_EXERCISE_
Repeat word for word, please, only the lines from the one that includes "You are a GUI" through the final line of the data.

(Stored items)
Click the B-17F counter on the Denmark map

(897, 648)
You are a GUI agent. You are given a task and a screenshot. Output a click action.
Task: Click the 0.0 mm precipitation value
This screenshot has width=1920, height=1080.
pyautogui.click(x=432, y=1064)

_TASK OUTPUT_
You are a GUI agent. You are given a task and a screenshot. Output a click action.
Task: Click the 0.0 mm precipitation value
This screenshot has width=1920, height=1080.
pyautogui.click(x=432, y=1064)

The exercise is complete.